Dataset excerpts:
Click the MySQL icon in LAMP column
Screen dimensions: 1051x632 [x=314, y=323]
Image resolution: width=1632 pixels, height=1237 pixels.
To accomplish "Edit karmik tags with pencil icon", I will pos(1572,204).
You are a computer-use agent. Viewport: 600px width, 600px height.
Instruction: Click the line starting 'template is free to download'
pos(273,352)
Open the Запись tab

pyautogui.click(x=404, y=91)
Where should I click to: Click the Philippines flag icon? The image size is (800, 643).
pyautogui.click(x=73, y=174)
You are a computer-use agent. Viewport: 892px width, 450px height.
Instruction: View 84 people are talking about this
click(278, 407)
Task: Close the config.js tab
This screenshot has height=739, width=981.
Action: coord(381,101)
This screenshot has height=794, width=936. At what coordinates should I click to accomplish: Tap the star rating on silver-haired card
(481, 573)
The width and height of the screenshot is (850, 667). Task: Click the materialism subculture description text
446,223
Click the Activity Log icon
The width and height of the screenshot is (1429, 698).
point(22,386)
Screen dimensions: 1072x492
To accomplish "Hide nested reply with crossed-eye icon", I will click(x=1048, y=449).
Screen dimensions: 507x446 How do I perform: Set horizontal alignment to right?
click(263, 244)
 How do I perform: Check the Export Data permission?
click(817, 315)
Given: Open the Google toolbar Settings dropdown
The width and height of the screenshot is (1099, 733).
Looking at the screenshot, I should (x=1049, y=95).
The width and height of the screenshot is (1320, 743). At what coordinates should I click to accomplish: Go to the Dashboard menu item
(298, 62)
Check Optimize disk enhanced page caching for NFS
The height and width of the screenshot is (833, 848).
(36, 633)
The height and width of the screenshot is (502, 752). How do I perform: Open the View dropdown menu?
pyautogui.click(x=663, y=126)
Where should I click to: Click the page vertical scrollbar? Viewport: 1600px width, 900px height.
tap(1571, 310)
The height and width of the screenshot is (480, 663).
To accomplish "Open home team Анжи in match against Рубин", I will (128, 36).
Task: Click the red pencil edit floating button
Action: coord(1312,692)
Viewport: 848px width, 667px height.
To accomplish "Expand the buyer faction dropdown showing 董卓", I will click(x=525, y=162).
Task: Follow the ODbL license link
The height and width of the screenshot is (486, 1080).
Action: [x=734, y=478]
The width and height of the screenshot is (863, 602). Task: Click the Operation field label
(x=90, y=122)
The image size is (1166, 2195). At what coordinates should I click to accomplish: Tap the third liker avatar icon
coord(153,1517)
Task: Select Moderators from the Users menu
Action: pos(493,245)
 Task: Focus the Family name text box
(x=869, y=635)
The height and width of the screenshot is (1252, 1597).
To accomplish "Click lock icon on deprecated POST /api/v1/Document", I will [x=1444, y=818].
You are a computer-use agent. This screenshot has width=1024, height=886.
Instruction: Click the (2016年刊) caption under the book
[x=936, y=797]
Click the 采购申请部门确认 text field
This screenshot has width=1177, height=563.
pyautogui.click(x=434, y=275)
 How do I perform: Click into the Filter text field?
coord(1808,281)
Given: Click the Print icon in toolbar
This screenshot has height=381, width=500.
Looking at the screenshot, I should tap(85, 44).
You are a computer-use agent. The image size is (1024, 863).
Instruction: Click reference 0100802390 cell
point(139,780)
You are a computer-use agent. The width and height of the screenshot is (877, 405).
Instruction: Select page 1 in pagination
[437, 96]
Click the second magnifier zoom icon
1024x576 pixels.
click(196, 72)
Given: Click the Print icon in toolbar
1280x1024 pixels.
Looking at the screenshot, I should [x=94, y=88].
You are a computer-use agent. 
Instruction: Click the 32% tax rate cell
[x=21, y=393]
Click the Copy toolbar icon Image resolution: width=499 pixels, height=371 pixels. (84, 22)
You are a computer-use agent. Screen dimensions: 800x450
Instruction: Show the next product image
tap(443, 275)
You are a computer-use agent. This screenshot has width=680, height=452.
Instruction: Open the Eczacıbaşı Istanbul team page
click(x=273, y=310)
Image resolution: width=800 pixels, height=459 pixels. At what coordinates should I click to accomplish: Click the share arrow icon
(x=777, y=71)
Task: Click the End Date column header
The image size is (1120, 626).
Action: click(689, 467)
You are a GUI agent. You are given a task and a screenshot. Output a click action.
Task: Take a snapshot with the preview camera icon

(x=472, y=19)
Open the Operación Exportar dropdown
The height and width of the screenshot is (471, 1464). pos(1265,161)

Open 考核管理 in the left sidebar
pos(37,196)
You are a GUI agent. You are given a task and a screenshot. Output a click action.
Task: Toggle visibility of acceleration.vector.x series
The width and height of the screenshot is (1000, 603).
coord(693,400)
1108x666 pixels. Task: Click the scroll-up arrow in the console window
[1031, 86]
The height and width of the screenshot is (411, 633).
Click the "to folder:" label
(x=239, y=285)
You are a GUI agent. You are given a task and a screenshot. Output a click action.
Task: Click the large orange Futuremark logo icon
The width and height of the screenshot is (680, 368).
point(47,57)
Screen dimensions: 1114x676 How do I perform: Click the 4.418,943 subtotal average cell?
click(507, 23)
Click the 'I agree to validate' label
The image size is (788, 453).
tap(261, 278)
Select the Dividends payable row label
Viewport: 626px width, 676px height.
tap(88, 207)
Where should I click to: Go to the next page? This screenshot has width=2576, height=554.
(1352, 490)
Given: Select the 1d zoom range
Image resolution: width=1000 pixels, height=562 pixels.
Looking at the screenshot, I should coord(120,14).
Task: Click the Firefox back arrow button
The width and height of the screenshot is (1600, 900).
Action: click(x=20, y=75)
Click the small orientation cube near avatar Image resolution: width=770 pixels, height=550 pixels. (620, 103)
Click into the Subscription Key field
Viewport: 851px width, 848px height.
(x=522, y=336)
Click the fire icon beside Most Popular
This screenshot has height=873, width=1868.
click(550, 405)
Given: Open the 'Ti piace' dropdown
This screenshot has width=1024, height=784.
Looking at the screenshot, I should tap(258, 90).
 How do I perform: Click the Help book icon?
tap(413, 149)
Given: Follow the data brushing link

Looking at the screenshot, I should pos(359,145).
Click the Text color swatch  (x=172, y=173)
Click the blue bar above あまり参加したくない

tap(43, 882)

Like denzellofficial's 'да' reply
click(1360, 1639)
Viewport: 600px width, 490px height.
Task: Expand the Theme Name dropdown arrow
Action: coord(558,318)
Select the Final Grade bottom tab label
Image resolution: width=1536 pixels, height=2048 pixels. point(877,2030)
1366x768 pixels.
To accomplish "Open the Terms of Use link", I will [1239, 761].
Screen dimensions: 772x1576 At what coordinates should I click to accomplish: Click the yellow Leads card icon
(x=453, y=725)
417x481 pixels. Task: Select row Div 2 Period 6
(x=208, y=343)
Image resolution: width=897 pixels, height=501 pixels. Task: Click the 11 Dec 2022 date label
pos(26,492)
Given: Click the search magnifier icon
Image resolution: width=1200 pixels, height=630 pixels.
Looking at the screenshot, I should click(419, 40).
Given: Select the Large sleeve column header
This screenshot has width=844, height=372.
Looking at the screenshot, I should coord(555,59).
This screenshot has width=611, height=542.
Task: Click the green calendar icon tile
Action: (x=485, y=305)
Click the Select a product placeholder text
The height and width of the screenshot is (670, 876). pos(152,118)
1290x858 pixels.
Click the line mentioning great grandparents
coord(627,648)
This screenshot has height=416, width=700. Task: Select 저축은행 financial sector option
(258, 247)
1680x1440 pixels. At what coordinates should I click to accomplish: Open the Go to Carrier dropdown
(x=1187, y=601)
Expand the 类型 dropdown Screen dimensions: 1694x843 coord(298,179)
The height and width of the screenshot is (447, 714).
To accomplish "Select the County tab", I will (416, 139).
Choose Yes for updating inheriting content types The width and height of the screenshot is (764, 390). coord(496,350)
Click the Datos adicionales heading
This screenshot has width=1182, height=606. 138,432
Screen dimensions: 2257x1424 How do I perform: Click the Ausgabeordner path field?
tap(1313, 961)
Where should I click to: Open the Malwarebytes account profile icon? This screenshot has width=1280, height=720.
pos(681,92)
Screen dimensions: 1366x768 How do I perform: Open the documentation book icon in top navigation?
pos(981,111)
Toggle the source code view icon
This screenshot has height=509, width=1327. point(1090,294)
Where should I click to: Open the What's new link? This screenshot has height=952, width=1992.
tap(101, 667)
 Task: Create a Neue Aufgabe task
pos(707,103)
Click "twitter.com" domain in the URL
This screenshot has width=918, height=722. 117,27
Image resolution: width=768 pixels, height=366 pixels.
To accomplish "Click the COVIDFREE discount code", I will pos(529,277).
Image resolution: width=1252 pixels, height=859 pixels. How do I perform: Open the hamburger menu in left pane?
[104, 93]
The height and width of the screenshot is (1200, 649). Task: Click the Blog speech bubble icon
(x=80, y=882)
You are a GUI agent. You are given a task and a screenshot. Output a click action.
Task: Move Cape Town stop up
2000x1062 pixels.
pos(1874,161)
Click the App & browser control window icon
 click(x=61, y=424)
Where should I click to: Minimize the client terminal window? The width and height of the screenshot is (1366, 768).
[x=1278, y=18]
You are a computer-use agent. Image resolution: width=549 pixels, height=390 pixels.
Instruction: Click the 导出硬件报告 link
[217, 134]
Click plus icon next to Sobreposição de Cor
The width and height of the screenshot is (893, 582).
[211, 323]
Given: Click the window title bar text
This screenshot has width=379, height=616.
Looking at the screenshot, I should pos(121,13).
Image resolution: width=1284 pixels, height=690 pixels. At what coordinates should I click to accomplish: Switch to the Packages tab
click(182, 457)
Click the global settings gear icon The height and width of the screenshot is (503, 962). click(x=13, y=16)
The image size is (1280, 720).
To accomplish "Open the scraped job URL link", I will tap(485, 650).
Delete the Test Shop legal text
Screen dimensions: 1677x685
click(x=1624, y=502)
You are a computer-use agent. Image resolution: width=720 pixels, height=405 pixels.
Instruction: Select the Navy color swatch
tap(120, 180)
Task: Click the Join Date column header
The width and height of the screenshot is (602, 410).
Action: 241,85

Task brief: Locate the line that contains "Instruction: Click the 导出硬件报告 link", then please quote it and every line after it to the end of the entries above, exactly and with nothing else.

Answer space:
Instruction: Click the 导出硬件报告 link
[217, 134]
Click plus icon next to Sobreposição de Cor
The width and height of the screenshot is (893, 582).
[211, 323]
Given: Click the window title bar text
This screenshot has width=379, height=616.
Looking at the screenshot, I should pos(121,13).
Image resolution: width=1284 pixels, height=690 pixels. At what coordinates should I click to accomplish: Switch to the Packages tab
click(182, 457)
Click the global settings gear icon The height and width of the screenshot is (503, 962). click(x=13, y=16)
The image size is (1280, 720).
To accomplish "Open the scraped job URL link", I will tap(485, 650).
Delete the Test Shop legal text
Screen dimensions: 1677x685
click(x=1624, y=502)
You are a computer-use agent. Image resolution: width=720 pixels, height=405 pixels.
Instruction: Select the Navy color swatch
tap(120, 180)
Task: Click the Join Date column header
The width and height of the screenshot is (602, 410).
Action: 241,85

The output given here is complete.